New Product Fail - Addressable Curtains

I was really hoping I found a new winner. A 300 LED 3m x 3m fairy light curtain. It had 3 wires and the included video clearly showed they were addressable. The attached USB controller looks identical to the ones that come with the fixed address fairy lights so I was really hoping I’d have a 30x10 matrix for under $30.

But when I took apart the controller, the pins are just labeled 1, 2, 3. I cut it off and attach a JST assuming the pins will be the same as the fixed address lights. They turn on all blue, no control. I figure maybe data and ground are swapped. Now they are all aqua, still no control.

I solder on a JST to the original controller and hook it back up. I haven’t broken it. I did notice the controller emits a highly pitched buzz that changes pitch depending on color. Now I need to put it on the oscilloscope and figure out what is going on. Except I don’t have one and never used one. :thinking:

https://m.aliexpress.com/item/1005003562049965.htmlProcessing: 82929C2F-7325-490F-8084-1D5CAEFC840D.jpeg…

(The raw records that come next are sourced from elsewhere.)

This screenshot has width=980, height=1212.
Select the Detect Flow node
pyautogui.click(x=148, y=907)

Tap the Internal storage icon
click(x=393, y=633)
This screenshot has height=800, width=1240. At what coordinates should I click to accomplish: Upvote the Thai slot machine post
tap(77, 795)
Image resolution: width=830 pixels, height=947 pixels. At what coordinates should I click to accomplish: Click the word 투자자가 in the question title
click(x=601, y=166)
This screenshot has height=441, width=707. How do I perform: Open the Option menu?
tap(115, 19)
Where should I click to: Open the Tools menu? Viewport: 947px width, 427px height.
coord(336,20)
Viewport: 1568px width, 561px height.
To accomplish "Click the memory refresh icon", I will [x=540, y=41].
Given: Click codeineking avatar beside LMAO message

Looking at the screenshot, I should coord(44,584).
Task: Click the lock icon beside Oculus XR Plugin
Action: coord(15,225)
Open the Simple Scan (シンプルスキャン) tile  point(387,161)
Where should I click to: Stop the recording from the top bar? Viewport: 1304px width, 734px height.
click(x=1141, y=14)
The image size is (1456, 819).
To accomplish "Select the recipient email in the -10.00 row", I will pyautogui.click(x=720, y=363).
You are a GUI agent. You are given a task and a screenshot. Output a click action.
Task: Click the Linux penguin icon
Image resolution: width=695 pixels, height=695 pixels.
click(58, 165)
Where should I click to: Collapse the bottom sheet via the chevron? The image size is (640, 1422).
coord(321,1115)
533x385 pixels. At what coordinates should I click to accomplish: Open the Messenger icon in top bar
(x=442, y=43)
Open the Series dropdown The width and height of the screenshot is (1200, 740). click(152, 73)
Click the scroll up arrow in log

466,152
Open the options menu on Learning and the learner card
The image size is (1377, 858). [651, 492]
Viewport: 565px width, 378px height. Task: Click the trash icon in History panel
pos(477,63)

Simple check on the USB controller, you should be able to measure ground on the USB pins and match it to ground on one of the 3 outputs. If you can do the same thing with the USB +5V pin to one of the other 3 outputs, then you’ve verified it’s at least a 3pin “standard” of some sort.

If you can’t map the USB power to the outputs easily, then you may have some sort of double diode 2 pin led’s??

Just so I’m clear, you’re saying use continuity tester between those?

An Ohm meter (multi meter) would be better if you’ve got one.
It would be good to know if the Gnd and power connections from the the USB port are hardwired out to two of the 3 input wires (resistance <0.3 ohms). If you’re assuming these things are like the other USB fairy lights then that’s what I’d expect. You might be able to physical see the traces if you take the USB case apart and examine the PCB carefully.

Do you recognize any of these components? It looks like all three pins are modulated. Pins 1 & 2 had the same resistance across usb 5v pin, 0.4 ohms.
I checked the voltage on the pins as it was running and they were all varying wildly.

Looks like an “H-Bridge” setup or possibly a sort of 3-Phase Y.
My guess would be you’re looking at 6 MOSFET drivers, the set closest to the IC have their Source pins connect to Gnd and the other set to +5V (I might have that backwards, can’t tell from the photo).

Depending on how you drive the 6 input pins, you’ll get different polarities of +ve and -ve across green to white, green to red, AND red to white.
My guess if you were to disconnect white and green and connect them across +5V (with an inline 100R0 resistor for safety), you’ll get some colors. If you simply reverse the polarity you’ll get different ones.
Same should apply for red and white AND red and green.

It’s a cheap way of “simulating” the real addressable LED’s we know and love.
I’m sure there’s a way to make your own controller with an ESP32 or arduino, but WLED is not the software to solve this problem (IMHO).